That the Marriage Act relied upon strict points of ceremony and procedure to define the new national marriage code was not simply a mark of the expanding reach of the modernizing state. Viewed more broadly, the act was part of a larger interest in the minutiae of matrimonial rites and ceremonies and in the discourse of marriage that was a prominent feature of print culture. These interests were developed in a form of pre-anthropological theorizing (which I shall call "ethno-philosophy") that conceptualized matrimony and coupling as cornerstones for enlightened knowledge about mankind, and in a form of popular, often eroticized, writing appealing to the exotic (which I shall call the "marriage-rites genre"). It presented British readers with lively and detailed descriptions of marriage ceremonies and customs from around the globe.

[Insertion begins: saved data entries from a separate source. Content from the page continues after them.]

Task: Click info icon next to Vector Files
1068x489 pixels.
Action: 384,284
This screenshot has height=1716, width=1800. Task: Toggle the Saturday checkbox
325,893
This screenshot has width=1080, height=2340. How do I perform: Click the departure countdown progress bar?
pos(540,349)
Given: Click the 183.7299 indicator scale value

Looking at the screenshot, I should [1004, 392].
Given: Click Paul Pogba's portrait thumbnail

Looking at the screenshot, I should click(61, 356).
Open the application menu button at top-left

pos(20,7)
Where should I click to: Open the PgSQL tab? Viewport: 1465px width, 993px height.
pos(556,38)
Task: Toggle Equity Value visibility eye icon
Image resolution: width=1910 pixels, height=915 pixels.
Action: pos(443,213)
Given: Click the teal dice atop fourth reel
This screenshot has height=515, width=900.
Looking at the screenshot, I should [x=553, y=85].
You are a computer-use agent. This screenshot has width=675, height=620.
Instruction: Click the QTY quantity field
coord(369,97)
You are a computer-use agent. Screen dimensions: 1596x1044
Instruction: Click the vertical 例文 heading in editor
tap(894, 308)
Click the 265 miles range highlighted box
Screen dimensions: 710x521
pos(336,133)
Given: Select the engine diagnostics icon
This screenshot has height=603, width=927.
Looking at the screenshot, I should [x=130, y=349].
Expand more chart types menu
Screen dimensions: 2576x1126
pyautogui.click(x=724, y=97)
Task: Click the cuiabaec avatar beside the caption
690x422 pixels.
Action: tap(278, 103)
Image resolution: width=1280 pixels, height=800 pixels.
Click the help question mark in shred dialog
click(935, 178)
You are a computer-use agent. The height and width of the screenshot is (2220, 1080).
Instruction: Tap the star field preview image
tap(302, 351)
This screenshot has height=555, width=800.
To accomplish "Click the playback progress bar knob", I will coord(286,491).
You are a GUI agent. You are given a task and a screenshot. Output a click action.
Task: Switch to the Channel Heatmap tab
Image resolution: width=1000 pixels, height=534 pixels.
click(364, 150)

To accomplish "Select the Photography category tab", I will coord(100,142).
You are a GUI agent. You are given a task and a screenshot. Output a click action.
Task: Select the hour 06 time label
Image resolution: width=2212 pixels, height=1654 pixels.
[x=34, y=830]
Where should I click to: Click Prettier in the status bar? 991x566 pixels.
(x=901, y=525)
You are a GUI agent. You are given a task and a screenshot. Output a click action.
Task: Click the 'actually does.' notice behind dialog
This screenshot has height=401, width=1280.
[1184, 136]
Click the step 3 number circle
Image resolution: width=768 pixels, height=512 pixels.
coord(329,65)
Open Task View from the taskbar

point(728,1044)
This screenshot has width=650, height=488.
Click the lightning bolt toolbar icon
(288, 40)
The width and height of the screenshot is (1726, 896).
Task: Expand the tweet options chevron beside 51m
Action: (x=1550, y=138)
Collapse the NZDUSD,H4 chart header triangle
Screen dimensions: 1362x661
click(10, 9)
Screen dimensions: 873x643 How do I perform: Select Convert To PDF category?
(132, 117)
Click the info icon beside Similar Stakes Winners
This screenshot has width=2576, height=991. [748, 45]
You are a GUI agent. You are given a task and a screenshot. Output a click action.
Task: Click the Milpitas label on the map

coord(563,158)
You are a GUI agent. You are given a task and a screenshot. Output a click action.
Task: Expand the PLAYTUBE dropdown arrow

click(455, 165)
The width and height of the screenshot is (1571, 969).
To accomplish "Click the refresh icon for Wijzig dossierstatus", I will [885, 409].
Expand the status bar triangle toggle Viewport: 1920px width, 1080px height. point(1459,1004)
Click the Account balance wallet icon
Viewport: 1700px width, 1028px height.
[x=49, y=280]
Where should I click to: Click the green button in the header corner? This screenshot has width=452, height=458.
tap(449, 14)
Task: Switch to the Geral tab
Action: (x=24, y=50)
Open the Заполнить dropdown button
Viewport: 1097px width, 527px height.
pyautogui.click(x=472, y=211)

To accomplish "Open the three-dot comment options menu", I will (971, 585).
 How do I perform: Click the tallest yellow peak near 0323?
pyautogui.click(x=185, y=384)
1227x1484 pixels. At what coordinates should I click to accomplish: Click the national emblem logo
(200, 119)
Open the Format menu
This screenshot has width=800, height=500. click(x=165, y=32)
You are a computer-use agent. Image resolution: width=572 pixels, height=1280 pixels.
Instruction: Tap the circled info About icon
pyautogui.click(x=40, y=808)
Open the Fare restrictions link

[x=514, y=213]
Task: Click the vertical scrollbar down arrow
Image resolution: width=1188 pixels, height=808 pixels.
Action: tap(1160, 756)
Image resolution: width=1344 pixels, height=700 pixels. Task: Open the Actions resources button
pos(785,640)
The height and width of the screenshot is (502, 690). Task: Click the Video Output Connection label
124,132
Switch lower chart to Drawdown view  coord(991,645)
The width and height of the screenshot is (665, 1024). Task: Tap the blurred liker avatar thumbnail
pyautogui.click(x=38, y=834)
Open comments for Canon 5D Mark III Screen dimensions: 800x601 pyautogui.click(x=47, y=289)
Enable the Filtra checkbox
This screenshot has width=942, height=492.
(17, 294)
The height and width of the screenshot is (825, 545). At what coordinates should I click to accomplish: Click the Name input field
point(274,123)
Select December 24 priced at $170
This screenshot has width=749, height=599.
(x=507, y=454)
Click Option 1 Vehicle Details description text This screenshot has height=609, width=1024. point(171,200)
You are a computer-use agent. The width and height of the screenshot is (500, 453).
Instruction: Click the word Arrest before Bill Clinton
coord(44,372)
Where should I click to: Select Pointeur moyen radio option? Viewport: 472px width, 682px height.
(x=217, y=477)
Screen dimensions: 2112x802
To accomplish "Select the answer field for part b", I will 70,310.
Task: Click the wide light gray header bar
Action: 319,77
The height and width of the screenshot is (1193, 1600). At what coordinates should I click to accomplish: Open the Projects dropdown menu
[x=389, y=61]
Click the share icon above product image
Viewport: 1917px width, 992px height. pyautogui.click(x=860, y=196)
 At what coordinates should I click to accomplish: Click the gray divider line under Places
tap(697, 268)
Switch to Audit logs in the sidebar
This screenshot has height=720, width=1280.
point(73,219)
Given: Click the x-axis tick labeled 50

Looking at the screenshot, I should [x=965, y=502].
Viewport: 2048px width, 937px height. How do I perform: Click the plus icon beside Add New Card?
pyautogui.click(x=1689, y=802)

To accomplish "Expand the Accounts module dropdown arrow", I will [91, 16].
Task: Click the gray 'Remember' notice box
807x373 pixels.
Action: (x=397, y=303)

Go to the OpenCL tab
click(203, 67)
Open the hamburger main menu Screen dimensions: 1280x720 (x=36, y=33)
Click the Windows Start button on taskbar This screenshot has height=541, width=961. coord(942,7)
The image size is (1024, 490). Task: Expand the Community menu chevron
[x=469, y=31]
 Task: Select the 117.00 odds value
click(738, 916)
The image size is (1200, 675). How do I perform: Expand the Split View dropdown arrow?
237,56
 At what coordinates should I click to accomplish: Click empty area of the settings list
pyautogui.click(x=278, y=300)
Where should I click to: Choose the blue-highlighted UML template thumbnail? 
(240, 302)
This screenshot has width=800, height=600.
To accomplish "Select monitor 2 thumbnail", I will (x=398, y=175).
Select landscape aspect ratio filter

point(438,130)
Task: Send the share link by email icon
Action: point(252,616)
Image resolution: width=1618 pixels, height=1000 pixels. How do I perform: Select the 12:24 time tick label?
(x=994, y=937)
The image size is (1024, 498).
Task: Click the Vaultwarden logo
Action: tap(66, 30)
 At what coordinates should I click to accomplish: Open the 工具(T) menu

This essay explores some of the links between the emerging popular interest in global marriage practices and the work of David Hume (and, implicitly, of other philosophers), who used those practices as a basis for conceptualizing the universal category "human nature." The essay thereby provides a fresh framework within which to view the Marriage Act's reforms. That the attempt to regularize English matrimony occurred in the wake of new interests in global marriage practices raises a number of important questions about the relationship between domestic legislative reform and the new global consciousness characteristic of enlightened thought. How does the Marriage Act's tendency to tie marriage and family relations more narrowly to English citizenship relate to the circulation of these cosmopolitan texts? To what extent did the focus on worldly marriage rites further the reform of unruly marriage practices at home, such as those celebrated at London's Fleet and other flourishing urban clandestine marriage markets? I shall argue that the interests and categories within marriage-rites literature helped normalize the Hardwicke Act's regularization of matrimony by setting English marriage within a frame of global difference and by providing the conditions through which the Act's requirements could be formulated as expressions of an enlightened national and imperial culture. [End Page 99]

Ethno-Philosophy

Perhaps the key eighteenth-century text for global theorizations of marriage is Book 16 of Montesquieu's L'Esprit des lois (1748). It applied a theory of the influence of climate to the "laws of domestic slavery" to help explain the global variation in those laws. Montesquieu's mode of philosophical inquiry—peppered with cross-cultural...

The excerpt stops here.